The document, written on 13 September 1940 by Patrick Duff, then permanent secretary at the Office of Works, reveals how Churchill complained that Duff had "sold him a pup" and let him think that "this place is a real bomb-proof shelter".
He was referring to the underground rooms turned into a makeshift commande centre, leaving the Cabinet far more exposed than Hitler's staff in his deeply embedded Berlin bunker.
In his letter to Sir Edward Bridges, the Cabinet Secretary, Duff confessed he was "indignant" at being accused by Churchill of misrepresenting the site's safety. "The Prime Minister called for someone from this office to go to No 10 this morning to talk to him about the central War Room, and I thought it would be well that I should go myself," wrote Duff. "I am glad I did because, on going through the plans of the rooms and explaining the stresses which they could stand up to and what they could not stand up to, the PM said I had 'sold him a pup' in letting him think this place is a real bomb-proof shelter, where it is nothing of the kind."

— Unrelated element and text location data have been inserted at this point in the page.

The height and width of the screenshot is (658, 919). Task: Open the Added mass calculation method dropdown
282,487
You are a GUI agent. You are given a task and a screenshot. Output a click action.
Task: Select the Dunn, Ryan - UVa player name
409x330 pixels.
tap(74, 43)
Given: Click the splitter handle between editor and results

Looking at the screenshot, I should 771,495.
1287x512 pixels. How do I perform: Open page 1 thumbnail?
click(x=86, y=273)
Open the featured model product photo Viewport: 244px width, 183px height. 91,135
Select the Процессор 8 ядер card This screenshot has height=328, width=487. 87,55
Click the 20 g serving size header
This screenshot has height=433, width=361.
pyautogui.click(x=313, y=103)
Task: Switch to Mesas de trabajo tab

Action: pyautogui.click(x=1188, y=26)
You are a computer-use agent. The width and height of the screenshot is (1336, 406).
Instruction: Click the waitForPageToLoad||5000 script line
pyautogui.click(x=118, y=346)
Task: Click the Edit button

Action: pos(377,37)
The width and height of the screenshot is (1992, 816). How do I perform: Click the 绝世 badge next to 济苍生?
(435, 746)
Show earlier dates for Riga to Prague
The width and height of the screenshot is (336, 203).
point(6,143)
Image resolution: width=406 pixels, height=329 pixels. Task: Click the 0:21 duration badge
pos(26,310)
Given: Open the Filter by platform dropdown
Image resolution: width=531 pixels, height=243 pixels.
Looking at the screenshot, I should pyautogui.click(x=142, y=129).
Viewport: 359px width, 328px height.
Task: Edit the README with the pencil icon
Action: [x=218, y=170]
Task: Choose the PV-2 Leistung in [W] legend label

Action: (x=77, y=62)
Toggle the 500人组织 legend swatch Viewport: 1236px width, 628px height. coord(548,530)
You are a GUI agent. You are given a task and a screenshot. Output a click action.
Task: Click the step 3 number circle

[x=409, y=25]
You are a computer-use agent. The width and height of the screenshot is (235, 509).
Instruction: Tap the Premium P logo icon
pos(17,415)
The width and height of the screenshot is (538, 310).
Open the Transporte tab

The prime minister calmed down once Duff explained that he had written to him on a previous occasion, clearly explaining the limits of the shelter, the civil servant added.
The letter will be exhibited as part of the show, "Undercover: Life in Churchill's Bunker", opening at the Churchill Museum and Cabinet War Rooms in London on 27 August. The letter is on loan from the National Archives at Kew, where it was discovered several months ago by the exhibition's curator, Cressida Finch.
Churchill's fury actually revealed his "personal bravery", Ms Finch said. "Although he was angry on learning that the War Rooms were not completely safe, he was determined not to leave central London and be seen as abandoning Londoners," she added. "Also, there is a direct comparison with Hitler, whose bunker in Berlin was 33ft deep. Churchill's War Rooms, in effect a basement rather than a bunker, are only 10ft below ground."
Terry Charman, a senior historian at the Imperial War Museum, said Britain's wartime leader was known for his occasional outbursts, adding: "He was a person who had explosions of anger but they didn't last long. A lot of secretaries he worked with said he'd shout at them in moments of frustration but then became kind and gentle."
Churchill's fears about the bunker's safety were well founded. Later in the same month, September 1940, a bomb narrowly missed the War Rooms building, leaving a crater near the Clive Steps at its north-west corner. On 14 October, bombs struck both the Treasury and Horse Guards Parade. Shortly afterwards, Churchill authorised the strengthening of the War Rooms, with a large concrete slab over part of it, though this would still not have withstood the impact of the larger bombs in use by the Germans by the end of the war.